Critics say that’s an overstatement.
A study conducted by the Illinois Civil Justice League into the cost of tort, or claims of loss or harm, lawsuits and their effect on Illinois’ economy estimates the costs from higher liability insurance premiums and lawsuits themselves cost businesses $4.5 billion directly and another $7.7 billion in economic output every year. The study said this also costs Illinois 81,000 jobs annually.
“All major industry groups are negatively affected, with the retail trade, business services, health services, and other service industries experiencing the greatest losses,” according to the study.
The study also found that the state loses out on an estimated $397 million in annual revenues.
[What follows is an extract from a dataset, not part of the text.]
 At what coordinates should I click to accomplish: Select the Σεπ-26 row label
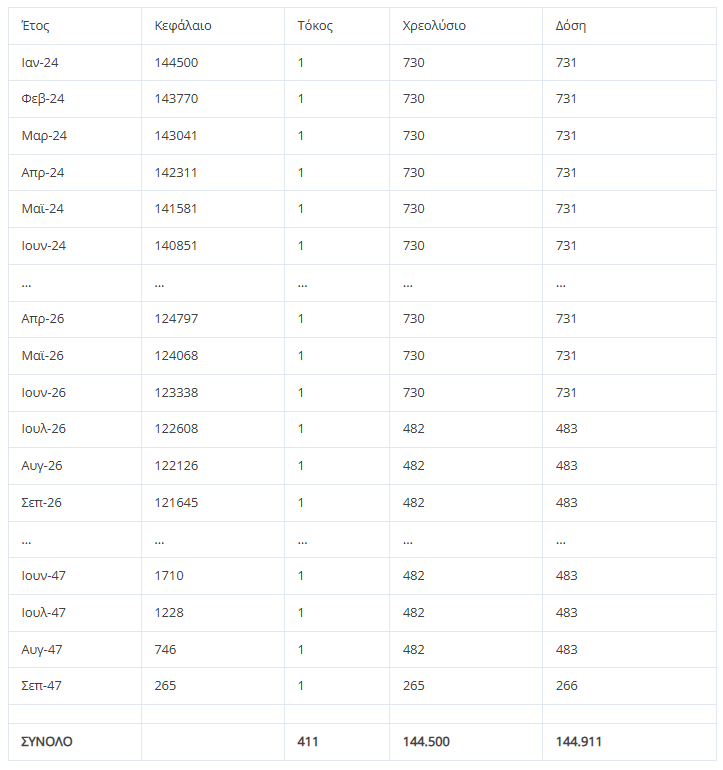[41, 502]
“Companies that are operating in the state have to account for the fact that they are likely to be sued in the state of Illinois,” ICJL President John Pastuovic said. “That just becomes the cost of doing business in the state and the companies that choose to stay here have to account for those losses.”
The job losses are what Pastuovic said really harms the citizens of Illinois, if they choose to remain in Illinois, that is.
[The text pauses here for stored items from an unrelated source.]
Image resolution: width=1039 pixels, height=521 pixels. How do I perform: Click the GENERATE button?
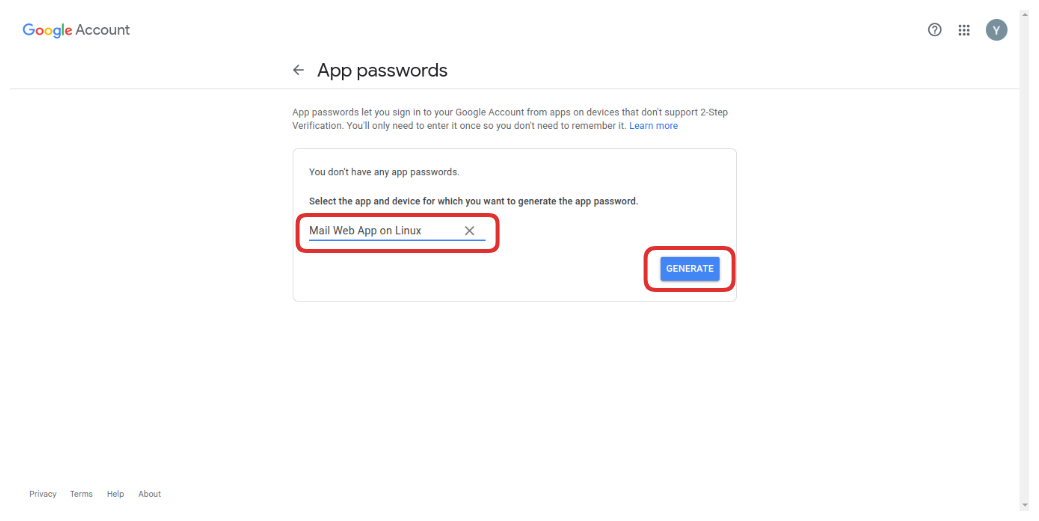click(x=689, y=269)
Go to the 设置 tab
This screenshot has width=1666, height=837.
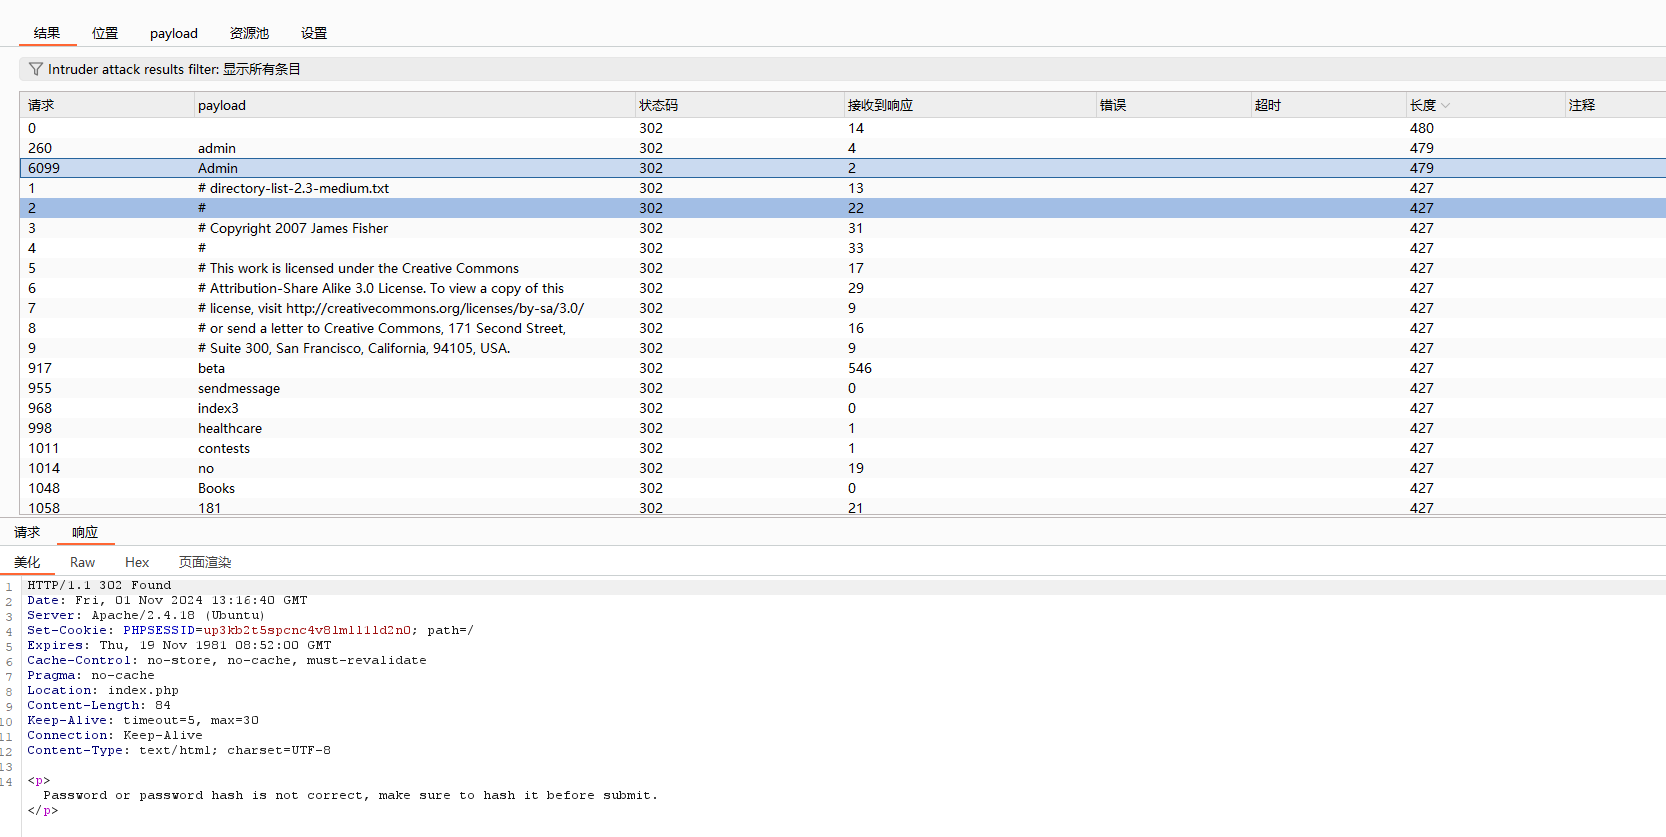pos(314,33)
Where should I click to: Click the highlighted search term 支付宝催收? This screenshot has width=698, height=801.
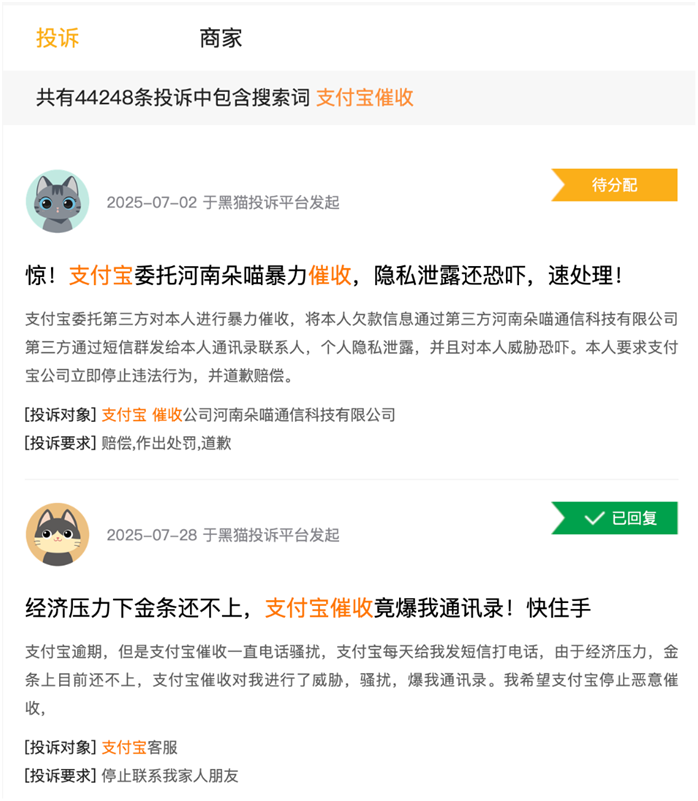[x=365, y=97]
“If we’re losing 80,000 new and meaningful jobs in Illinois, what does that mean for our workforce?” he asked. “They’re either going to have to settle for a low-paying job or they’re going to go to one of these neighboring states to get that better job.”
Mark Prince, president of the Illinois Trial Lawyers Association, refuted the numbers in the group’s study. He said the report blames a tiny fraction of the docket.
“They’re equating tort cases to all civil cases when they only account for four percent of the total docket,” he said.
Prince said the real reforms should come in terms of a crackdown on insurance companies that underwrite workers compensation and liability insurance policies.
“If you look at the workers [compensation] system, there have been billions, with a ‘b’, of dollars saved to the system since 2011 but if you talk to small businesses, they don’t see their work comp premiums go down,” he said.
Pastuovic called Prince’s comments “a distraction.”
Due to the 2011 reforms, the number of underwriters spiked to over 300, Prince said.
“They’re not coming to Illinois because they’re losing money,” he said.
The 2011 reforms were seen as a correction to the 2005 changes to workers’ compensation laws spearheaded by then-Gov. Rod Blagojevich, which made Illinois’ costs skyrocket.
Illinois lawmakers, mostly Democrats, passed legislation in 2017 supported by the legal community that would have created state oversight on the companies that issue workers’ compensation policies. It was vetoed by Gov. Bruce Rauner. In his veto message, he said the bill “fails to acknowledge the cost-drivers that are putting our state at a competitive disadvantage for jobs and growth. Instead, it imposes additional regulatory structures where they are not needed.”
According to a 2016 report by the state of Oregon, Illinois had the highest workers’ compensation rates in more than half of the 22 industries they study. It also had a higher workers’ compensation rate than any of its neighbors in the Midwest.
Prince said that the number of civil lawsuit has dropped significantly in recent years.
Liability consulting firm KCIC said in a September report that the number of asbestos and mesothelioma cases in Illinois – big money in the tort litigation world where Illinois is seen as a national leader in those cases – dropped significantly in recent months in the state and the rest of the nation.